When you talk about autonomy in agriculture, it’s easy to focus on the machine. But behind every autonomous tractor is a layer of decision-making, precision, and problem-solving driven by people like Mike Lyons, whose career has been defined by turning complex systems into practical, real-world solutions.
Mike’s path into autonomy started early, sparked by reading Isaac Asimov and his iconic robotics novels. That curiosity turned into action when he got his first computer in high school at a time when formal computer science education was still catching up.
Teaching himself programming in C and C++, Mike chose to pursue computer engineering at Vanderbilt University, setting the foundation for a career rooted in both hardware and software.
Beginning his career at National Instruments, where he initially met our founder Craig Rupp, Mike found himself working with embedded systems, FPGA development, and control systems. A few years and a couple companies down the road, Mike joined Sabanto as Director of R&D, where he now leads the development of the algorithms that power autonomous tractors.
His work centers on two critical functions: coverage planning (determining how a field should be worked) and path planning (optimizing how the machine moves through it).
The goal is simple to describe but difficult to execute: deliver highly accurate, repeatable performance in real-world conditions. For farmers in particular, smooth driving and consistent turns aren’t just nice to have, they’re essential.
One of Mike’s biggest challenges today lies in perception, how autonomous systems “see” and interpret the world.
Mike and the team are shifting more processing into Sabanto’s own system, rather than relying on sensors alone.

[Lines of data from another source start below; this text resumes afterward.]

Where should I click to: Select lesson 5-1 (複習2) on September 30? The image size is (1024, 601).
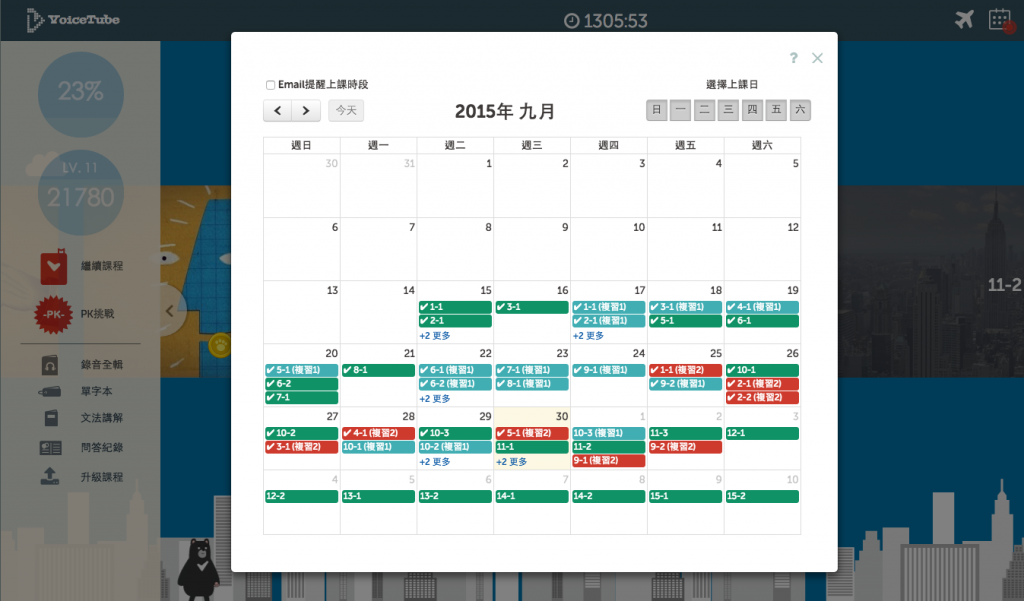pyautogui.click(x=531, y=433)
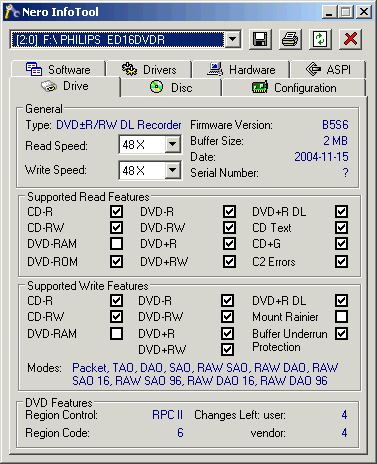The image size is (377, 464).
Task: Switch to the Hardware tab
Action: [241, 69]
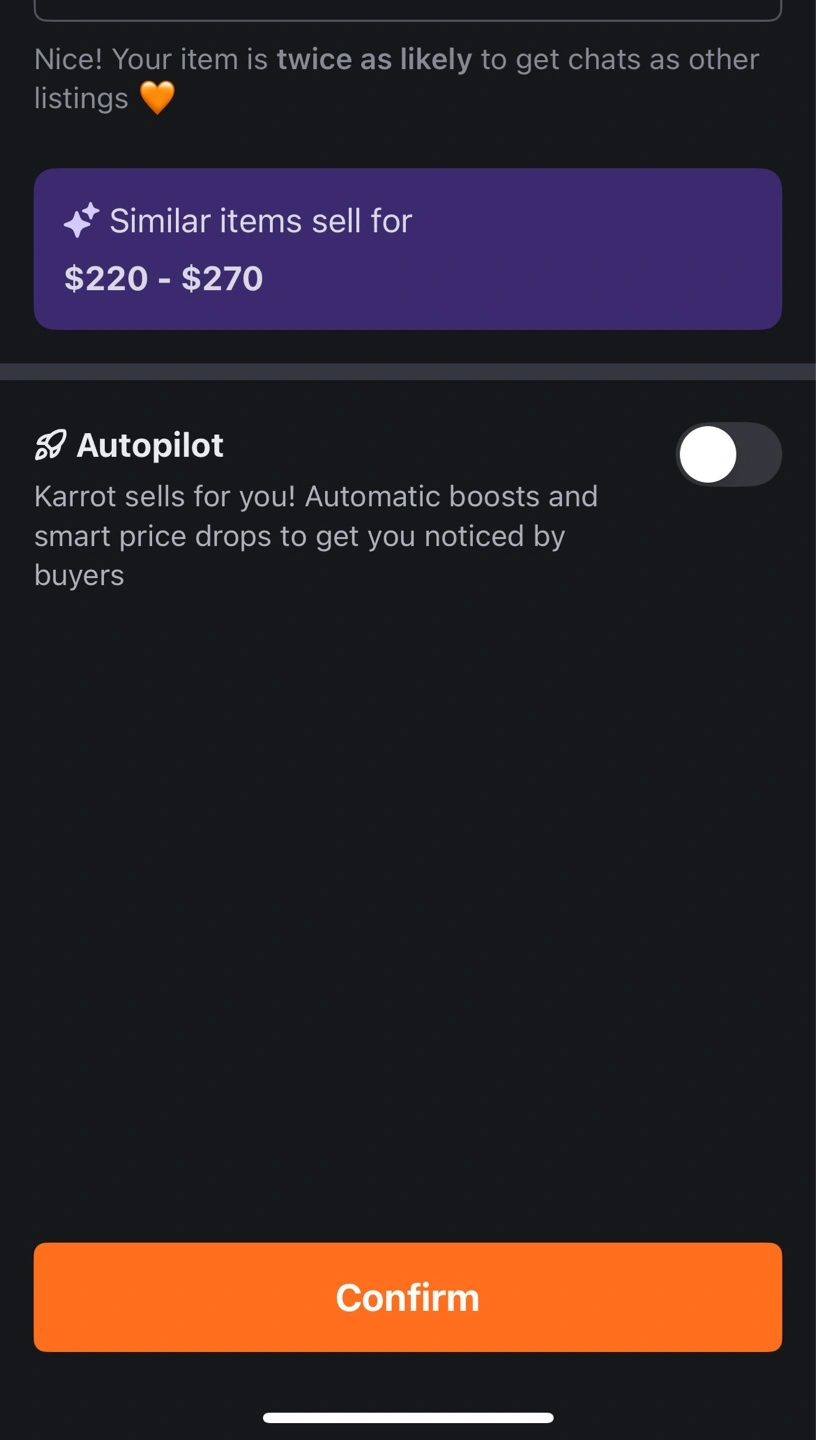The height and width of the screenshot is (1440, 816).
Task: Tap the home indicator bar at bottom
Action: point(408,1417)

They’ve also introduced radar technology, which performs better in difficult conditions like dust-heavy environments.
From self-taught programmer to leading autonomy development in agriculture, Mike Lyons’ career reflects the evolution of the industry itself – moving from theory to application, from lab to field.
And as autonomy continues to reshape farming, it’s engineers like Mike who are making sure the technology doesn’t just work – it works where it matters most.